/event-manifest-cleaner

A Spark job that takes records straight from the failed enriched good directory and deletes exactly those from DynamoDB

Primary LanguageScalaApache License 2.0Apache-2.0

Event Manifest Cleaner

Introduction

This is an Apache Spark job to cleanup a Snowplow event manifest in DynamoDB for particular Enrich job result. This job solves the problem, where Shred job half populates event manifest, but pipeline failed downstream. If engineer will try to recover pipeline by running Shred job again - most of events will be mistakenly marked as duplicates which will lead to data loss in Redshift.

Usage

Detailed usage case can be found in Recovering pipelines with cross-batch deduplication.

In order to use Event Manifest Cleaner, you need to have boto2 installed:

$ pip install boto

Now you can run Event Manifest Cleaner with a single command (inside event-manifest-cleaner directory):

$ python run.py run_emr $ENRICHED_EVENTS_DIR $STORAGE_CONFIG_PATH $IGLU_RESOLVER_PATH

The user running it should have the dynamodb:DeleteTable rights for the related table.

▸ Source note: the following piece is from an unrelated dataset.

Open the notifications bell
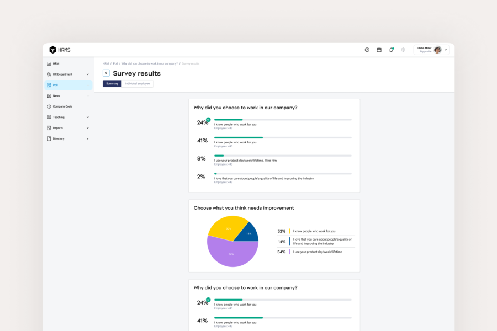Image resolution: width=497 pixels, height=331 pixels. [391, 50]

Task has three required arguments:

  1. Path to enriched events directory. This can be not archived directory in enriched.good or in rare cases particular directory in enriched.archive.
  2. Local path to Duplicate storage configuration JSON
  3. Local path to Iglu resolver configuration JSON

Optionally, you can also pass following options:

  • --time ETL time for orphan enriched events
  • --log-path to store EMR job logs on S3. Normally, Manifest Cleaner does not produce any logs or output, but if some error occured you'll be able to inspect it in EMR logs stored in this path.
  • --profile to specify AWS profile to create this EMR job.
  • --jar to specify S3 path to custom JAR

Building

Assuming git, Vagrant and VirtualBox installed:

host$ git clone https://github.com/snowplow/event-manifest-cleaner
host$ cd event-manifest-cleaner
host$ vagrant up && vagrant ssh
guest$ cd /vagrant
guest$ sbt assembly

Copyright and License

Copyright 2017 Snowplow Analytics Ltd.

Licensed under the Apache License, Version 2.0 (the "License"); you may not use this software except in compliance with the License.

Unless required by applicable law or agreed to in writing, software distributed under the License is distributed on an "AS IS" BASIS, WITHOUT WARRANTIES OR CONDITIONS OF ANY KIND, either express or implied. See the License for the specific language governing permissions and limitations under the License.